O amor dessas mulheres ao trabalho técnico-científico que desenvolvem é algo belo e não muito comum de ser ver no cinema. Quando paramos para pensar em pesquisas recentes que mostram como meninas são desestimuladas a acreditar em seu potencial ainda na primeira infância, aliado a outras pesquisas que mostram como mulheres da comunidade científica são muitas vezes freadas em suas trajetórias por conta da criação de filhos, além de serem mais negativamente avaliadas quando os avaliadores de trabalhos sabem o nome e o sexo de quem avaliam, podemos ver que a escolha de Melfi por uma narrativa simples e envolvente presta um serviço social extra no filme.

Para completar, o filme ainda mostra os diferentes níveis de dificuldades que as heroínas enfrentaram ao mostrar que os desafios iam além da segregação racial. Mesmo dentro de seus próprios núcleos comunitários, elas sofreram preconceito por não optarem pela dedicação exclusiva a casa e aos filhos. Porém, Katherine só dá uma chance ao pretendente quando este dá sinais de que respeitará seu trabalho; Mary tem um parceiro que tenta criticar a busca por melhores cargos na Nasa enquanto, ironicamente, apoia as ações revolucionárias do Dr. Martin Luther King, e que só permanece na história na medida em que muda de posicionamento. Essas tensões de gênero e raça são apresentadas, tal como os demais tópicos do longa, de forma a ser palpável ao espectador médio, propositadamente sem apelar a artifícios mais estilizados e distantes do grande público.

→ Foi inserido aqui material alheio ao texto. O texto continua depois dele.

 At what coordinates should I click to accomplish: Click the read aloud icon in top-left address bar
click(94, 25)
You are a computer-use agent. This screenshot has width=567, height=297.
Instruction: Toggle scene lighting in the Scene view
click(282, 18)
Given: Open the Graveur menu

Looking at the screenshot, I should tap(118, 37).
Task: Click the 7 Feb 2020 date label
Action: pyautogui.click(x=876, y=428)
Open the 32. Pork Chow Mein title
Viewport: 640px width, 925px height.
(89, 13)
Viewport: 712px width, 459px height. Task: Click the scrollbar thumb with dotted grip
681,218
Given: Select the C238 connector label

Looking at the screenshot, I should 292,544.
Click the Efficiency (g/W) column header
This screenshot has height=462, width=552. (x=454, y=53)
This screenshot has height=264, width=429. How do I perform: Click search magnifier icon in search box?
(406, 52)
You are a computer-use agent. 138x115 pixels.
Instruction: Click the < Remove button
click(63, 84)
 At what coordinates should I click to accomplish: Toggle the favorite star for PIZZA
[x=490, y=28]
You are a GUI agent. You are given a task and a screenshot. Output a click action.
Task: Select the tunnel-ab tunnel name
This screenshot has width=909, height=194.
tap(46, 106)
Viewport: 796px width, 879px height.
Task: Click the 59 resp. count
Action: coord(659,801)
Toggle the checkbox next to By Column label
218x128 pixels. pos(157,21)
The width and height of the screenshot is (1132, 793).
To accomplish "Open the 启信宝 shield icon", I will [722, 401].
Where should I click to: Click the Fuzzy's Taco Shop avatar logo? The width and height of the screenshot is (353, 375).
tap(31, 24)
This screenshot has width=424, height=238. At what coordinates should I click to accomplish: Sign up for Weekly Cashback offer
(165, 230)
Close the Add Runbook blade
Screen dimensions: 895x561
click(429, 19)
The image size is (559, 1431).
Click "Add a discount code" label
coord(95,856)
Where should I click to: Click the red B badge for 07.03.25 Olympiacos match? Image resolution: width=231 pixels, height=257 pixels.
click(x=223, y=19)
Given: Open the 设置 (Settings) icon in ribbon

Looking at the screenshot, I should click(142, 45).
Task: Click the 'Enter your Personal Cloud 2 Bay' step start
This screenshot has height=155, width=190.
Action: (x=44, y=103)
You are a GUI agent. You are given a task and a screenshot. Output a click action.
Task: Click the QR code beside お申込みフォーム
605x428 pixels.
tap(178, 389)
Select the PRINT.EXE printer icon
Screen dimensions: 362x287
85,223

Pelo belo resgate de uma importante página da história, pela representação tanto digna quanto capaz de entreter e pelo uso inteligente de uma série de elementos que, de outra forma, poderiam fazer desse um filme menor, “Estrelas além do tempo” vale a conferida e uma reflexão sobre. Infiltrar-se na corrida do Oscar com sua aparente cara de “drama pipoca politicamente correto e para toda a família” é também uma estratégia mais que válida para uma indústria cinematográfica que muda, mas lentamente e não tanto assim.